Experts at outpatient centers such as https://nuviewtreatment.com/treatment-programs/outpatient-rehab-program-los-angeles-iop/ know the life or death concerns when relapse occurs. There are ways to avoid this scary journey. Learn more about how to avoid relapse after recovery.
Know the Warning Signs
Knowing how to avoid a relapse is the key to avoiding relapse. It sounds like common sense, but to those fighting this, it can be a daily challenge. When you know what your triggers or warning signs are, you can catch them and prevent the relapse. Warning signs and triggers are two different things.
Going to a bar that you normally wouldn’t know is a warning sign. Talking to those friends again suddenly is as well. If your boss stresses you out, and you start thinking about drinking every time you see them, that is a warning sign as well.
You may not always know what they are when you are trying to prevent relapse, particularly if you are new to recovery. You would be considered new to recovery within the first year, when relapse rates are highest. Warning signs are easy for anybody to overlook. Don’t beat yourself up if you miss them, just remember to keep an eye out for them.
The most important part of treatment is the motivation to succeed there. When you become complacent to meetings, recovery, and staying sober, the chances of relapse increase. Complacency doesn’t just happen. It is often triggered by a life stressor, but it doesn’t always have to be.

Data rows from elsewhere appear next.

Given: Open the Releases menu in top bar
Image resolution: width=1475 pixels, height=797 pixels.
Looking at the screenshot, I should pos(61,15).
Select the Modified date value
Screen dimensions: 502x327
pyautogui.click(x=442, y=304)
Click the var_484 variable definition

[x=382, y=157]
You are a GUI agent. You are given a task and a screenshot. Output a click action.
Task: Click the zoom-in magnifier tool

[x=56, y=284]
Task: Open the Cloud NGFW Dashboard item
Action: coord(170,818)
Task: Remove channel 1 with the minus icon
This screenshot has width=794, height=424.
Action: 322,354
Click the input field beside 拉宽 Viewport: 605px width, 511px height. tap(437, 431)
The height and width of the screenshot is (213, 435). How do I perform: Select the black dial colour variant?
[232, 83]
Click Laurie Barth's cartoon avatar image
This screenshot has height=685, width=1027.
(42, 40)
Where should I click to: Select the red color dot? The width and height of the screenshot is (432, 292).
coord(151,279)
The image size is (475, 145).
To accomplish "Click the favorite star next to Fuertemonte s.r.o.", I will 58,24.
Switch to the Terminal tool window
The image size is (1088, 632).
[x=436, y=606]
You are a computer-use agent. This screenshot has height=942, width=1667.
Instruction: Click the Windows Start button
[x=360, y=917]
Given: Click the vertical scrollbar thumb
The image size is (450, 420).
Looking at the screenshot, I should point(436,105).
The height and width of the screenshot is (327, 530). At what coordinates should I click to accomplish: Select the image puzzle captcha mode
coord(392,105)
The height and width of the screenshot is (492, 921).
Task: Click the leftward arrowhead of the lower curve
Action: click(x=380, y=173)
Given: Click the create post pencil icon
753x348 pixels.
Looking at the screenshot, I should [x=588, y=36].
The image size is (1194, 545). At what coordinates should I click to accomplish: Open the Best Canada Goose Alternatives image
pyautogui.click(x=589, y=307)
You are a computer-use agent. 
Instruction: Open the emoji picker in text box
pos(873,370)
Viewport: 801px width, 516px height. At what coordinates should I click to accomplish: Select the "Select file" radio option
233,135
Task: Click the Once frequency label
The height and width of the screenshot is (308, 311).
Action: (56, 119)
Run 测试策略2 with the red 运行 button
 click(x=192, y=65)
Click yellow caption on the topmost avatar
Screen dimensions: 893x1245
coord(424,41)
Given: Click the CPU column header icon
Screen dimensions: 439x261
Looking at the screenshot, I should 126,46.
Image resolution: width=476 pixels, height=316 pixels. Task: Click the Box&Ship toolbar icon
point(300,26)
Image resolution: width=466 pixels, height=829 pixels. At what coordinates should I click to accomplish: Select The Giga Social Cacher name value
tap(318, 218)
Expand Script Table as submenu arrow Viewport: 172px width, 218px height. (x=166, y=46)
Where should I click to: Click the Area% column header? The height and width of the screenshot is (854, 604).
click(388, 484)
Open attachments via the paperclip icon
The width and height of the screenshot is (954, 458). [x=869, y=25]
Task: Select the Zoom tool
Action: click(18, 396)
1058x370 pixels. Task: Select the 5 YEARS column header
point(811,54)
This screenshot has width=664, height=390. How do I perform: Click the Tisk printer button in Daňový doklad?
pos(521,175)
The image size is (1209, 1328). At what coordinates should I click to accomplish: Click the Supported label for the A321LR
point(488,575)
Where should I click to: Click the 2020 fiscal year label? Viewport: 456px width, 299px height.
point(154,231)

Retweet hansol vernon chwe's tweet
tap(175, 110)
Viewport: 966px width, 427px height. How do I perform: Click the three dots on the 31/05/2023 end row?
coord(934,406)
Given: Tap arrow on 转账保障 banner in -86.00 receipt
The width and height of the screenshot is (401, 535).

Overdose deaths increased over the early months of the pandemic because complacency set it. It was a natural impact of loneliness, isolation, loss, and global trauma. If you or a loved one is worried about complacency, talk to someone about that. It could save your life. Avoiding this cause of relapse could avoid relapse completely.
Make Healthy Choices
The old standby of making healthy choices is cliché because it works. You may be worried about relapse because sleep routines are impacted, diet choices change, social dynamics change, family dynamics change, or you just don’t want to work so hard at it anymore.
Replace some of those unhealthy choices with healthier ones. There’s a lot to be said about a good night’s sleep, healthy eating, and staying away from drama, and changing social dynamics. You don’t have to be around people you don’t want to be, even if they suggest you do. They could be the ones that lead you into that path of complacency that could hurt you.
If you are worried about relapse to addiction, either regarding yourself or a loved one, you are not alone. It is happening to millions of Americans right now. The healthiest choice, if you have no other strategies, is to seek safe support. Experts at outpatient centers can help you stay healthy, and construct better choices when you are struggling in a world of chaos.